We spent some time in the cemetery called “the Burial Place of Kings,” which is reputed to contain the dust of forty-eight Scottish, four Irish, and eight Danish and Norwegian monarchs, besides many monumental stones. The number of crosses set up on Iona was nearly equal to that of the days of the year. These were standing, up to Reformation times, when most of them were thrown into the sea by order of the Synod of Argyl. Yet a few still remain. The finest are the Maclean’s cross and St. Martin’s cross, both being almost perfect in form, despite centuries of weathering. Both are richly carved with runic inscriptions, emblematic devices, and fanciful scroll-work.
It was certainly a brain stimulant and a heart-warmer to ramble among these ruins. Imagination re-created the scenes in those ancient days when the light of the gospel was brought by a saintly man filled with the spirit of Jesus. We realized, in measure at least, how great was his work and how far-reaching was his influence in winning men to Christ, before Latin and Germanic disputes for mastery had divided the Christian Church. Columba’s coming quickly changed the landscape of pagan Scotland. First in the cities and then in almost every village, the cross, symbol of the sacrificial death of Him who came to give life more abundantly, arose, first in wood and then in enduring stone. The savage people, whose passions and appetites had so closely allied them to the brutes, were transformed and uplifted.

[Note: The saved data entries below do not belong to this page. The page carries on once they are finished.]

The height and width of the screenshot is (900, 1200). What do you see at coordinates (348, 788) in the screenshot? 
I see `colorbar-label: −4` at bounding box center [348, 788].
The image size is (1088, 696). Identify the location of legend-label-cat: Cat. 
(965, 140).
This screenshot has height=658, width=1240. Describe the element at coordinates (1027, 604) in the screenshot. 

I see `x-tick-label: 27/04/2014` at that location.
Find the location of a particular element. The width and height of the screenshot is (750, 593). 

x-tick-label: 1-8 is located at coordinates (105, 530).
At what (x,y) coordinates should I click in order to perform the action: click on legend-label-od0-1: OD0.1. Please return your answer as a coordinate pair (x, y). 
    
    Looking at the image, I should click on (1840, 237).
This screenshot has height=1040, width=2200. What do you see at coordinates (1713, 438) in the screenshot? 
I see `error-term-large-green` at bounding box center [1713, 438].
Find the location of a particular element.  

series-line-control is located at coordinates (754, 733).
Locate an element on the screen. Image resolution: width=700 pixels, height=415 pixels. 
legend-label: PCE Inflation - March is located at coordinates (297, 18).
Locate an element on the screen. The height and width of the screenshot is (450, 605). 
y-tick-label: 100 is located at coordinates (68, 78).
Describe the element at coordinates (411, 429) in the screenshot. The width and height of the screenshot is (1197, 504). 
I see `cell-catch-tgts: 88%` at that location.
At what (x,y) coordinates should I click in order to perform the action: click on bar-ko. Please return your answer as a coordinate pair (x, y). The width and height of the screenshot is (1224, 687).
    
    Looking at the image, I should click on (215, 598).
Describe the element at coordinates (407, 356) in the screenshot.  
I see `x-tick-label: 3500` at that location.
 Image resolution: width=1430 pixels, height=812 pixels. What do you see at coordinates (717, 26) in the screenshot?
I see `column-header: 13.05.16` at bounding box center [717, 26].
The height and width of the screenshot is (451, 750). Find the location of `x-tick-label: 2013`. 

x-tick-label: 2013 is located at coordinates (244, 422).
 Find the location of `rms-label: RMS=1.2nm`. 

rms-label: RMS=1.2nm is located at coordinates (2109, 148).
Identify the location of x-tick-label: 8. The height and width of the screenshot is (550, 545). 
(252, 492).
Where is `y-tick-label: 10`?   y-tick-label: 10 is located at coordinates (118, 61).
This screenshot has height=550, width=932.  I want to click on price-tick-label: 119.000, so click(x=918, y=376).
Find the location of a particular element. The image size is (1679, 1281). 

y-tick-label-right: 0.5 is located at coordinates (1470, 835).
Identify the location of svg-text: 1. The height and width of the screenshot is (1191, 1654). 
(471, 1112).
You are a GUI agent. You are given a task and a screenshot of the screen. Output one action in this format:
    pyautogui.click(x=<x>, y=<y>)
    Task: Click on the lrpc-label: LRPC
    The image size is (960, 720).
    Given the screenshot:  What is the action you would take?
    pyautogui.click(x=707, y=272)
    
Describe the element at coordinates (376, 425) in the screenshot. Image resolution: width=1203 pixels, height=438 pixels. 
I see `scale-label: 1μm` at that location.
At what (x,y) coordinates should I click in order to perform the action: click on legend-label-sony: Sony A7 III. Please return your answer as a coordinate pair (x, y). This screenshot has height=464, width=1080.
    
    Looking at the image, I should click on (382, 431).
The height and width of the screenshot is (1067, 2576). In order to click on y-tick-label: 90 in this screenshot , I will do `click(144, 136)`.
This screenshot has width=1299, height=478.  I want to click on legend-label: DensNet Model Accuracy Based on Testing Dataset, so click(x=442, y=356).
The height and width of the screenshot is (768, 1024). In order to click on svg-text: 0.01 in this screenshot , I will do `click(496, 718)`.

In time the children of the first hearers of the gospel message were converted, not only outwardly to the acceptance of creeds,—which in their scholastic form they could not at first understand,—not only to symbols, which are ever but the shadows of eternal truths, but were inwardly transformed in the renewing of their minds. Gradually they became so changed in heart and life that we, after having seen Christianity in very many of its varied ethnic forms, and met its exemplars in lands not a few, cannot but feel that in the home, the school, and the church, there is no land on earth in which Christianity is more genuine than in Scotland. Between Columba’s homilies and “The Cotter’s Saturday Night” long centuries were to pass slowly away. Nothing in literature, or art, or history, or statistics, furnishes so true a picture of the leavening of a whole nation, or illustrates more finely the truth that among believers, even the common people may be “kings and priests unto God,” than this poem of Burns. It is a revelation of “Old Scotia’s grandeur.”